[Material provided]

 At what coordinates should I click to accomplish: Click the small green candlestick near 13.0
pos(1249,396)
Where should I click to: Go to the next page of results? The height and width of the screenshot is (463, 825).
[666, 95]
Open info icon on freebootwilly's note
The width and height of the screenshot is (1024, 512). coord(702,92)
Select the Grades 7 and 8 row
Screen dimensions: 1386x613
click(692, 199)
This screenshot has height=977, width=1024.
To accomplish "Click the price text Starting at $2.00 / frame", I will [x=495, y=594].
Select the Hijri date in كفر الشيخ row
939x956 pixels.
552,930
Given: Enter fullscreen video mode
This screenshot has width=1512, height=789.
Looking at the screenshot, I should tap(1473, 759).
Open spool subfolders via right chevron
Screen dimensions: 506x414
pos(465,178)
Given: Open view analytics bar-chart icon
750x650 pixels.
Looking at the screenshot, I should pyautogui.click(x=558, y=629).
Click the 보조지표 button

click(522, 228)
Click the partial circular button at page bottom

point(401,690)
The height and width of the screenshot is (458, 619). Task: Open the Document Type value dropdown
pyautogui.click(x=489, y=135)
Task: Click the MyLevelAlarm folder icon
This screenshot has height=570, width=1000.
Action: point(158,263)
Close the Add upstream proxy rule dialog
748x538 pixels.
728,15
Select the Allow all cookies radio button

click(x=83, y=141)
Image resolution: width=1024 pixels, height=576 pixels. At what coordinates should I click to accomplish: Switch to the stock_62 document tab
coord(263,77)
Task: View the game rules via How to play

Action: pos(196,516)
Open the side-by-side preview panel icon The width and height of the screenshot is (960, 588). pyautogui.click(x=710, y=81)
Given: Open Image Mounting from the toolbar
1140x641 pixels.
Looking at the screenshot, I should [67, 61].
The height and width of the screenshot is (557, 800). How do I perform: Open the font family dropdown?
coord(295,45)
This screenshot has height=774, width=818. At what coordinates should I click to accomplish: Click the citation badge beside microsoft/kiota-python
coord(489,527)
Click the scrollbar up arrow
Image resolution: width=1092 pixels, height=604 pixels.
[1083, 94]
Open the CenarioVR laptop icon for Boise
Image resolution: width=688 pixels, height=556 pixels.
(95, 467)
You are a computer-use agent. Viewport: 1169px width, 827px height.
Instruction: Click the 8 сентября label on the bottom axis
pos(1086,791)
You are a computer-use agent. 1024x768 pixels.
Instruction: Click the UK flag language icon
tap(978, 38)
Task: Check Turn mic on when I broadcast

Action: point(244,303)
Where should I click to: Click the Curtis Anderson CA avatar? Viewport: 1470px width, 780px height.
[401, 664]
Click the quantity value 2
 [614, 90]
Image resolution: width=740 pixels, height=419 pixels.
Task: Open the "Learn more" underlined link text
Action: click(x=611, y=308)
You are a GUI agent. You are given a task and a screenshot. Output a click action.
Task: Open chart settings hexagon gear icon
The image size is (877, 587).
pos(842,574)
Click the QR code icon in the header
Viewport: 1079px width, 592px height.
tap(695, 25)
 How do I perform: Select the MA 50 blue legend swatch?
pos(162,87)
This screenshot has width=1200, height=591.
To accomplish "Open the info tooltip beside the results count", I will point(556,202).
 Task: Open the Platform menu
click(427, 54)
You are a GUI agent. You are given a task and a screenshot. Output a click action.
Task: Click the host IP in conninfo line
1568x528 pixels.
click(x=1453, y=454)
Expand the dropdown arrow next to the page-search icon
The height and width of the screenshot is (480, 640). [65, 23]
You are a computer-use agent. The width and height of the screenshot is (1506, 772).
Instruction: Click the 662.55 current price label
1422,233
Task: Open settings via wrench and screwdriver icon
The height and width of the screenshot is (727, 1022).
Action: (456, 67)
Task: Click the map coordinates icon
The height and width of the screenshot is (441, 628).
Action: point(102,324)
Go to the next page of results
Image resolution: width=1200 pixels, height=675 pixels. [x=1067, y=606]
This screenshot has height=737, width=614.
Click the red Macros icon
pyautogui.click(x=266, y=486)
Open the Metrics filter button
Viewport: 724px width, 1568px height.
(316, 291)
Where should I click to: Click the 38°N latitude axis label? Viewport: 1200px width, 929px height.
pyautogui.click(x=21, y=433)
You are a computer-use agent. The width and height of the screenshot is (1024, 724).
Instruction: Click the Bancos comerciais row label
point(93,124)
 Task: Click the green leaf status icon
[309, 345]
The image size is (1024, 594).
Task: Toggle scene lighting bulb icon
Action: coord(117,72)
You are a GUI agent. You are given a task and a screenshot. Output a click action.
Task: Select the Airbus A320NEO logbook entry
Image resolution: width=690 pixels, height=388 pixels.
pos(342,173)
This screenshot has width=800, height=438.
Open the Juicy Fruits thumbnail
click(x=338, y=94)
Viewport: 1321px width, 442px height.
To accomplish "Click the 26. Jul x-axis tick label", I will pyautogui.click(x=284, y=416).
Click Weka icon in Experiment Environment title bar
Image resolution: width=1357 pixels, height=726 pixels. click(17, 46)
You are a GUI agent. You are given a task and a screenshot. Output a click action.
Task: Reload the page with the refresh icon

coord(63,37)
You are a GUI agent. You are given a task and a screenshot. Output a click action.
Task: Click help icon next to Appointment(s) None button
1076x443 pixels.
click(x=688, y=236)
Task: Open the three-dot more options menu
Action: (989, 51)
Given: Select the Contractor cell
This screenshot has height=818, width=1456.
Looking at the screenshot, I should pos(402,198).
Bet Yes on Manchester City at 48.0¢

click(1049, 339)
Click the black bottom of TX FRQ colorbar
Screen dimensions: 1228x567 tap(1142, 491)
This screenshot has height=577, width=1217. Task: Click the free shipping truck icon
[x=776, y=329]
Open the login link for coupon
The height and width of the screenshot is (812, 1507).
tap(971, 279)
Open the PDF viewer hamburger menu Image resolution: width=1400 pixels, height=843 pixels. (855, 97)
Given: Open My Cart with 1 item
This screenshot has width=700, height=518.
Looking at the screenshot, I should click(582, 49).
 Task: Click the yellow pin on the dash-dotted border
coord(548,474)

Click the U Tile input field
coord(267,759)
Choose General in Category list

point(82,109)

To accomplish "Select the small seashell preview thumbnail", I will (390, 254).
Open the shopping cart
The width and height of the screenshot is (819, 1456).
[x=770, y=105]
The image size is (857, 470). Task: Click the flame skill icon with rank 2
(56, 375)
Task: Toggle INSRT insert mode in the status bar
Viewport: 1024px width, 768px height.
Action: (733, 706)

[/Material provided]

Return all lines of the material that have "preview" in them.

Open the side-by-side preview panel icon The width and height of the screenshot is (960, 588). pyautogui.click(x=710, y=81)
To accomplish "Select the small seashell preview thumbnail", I will (390, 254).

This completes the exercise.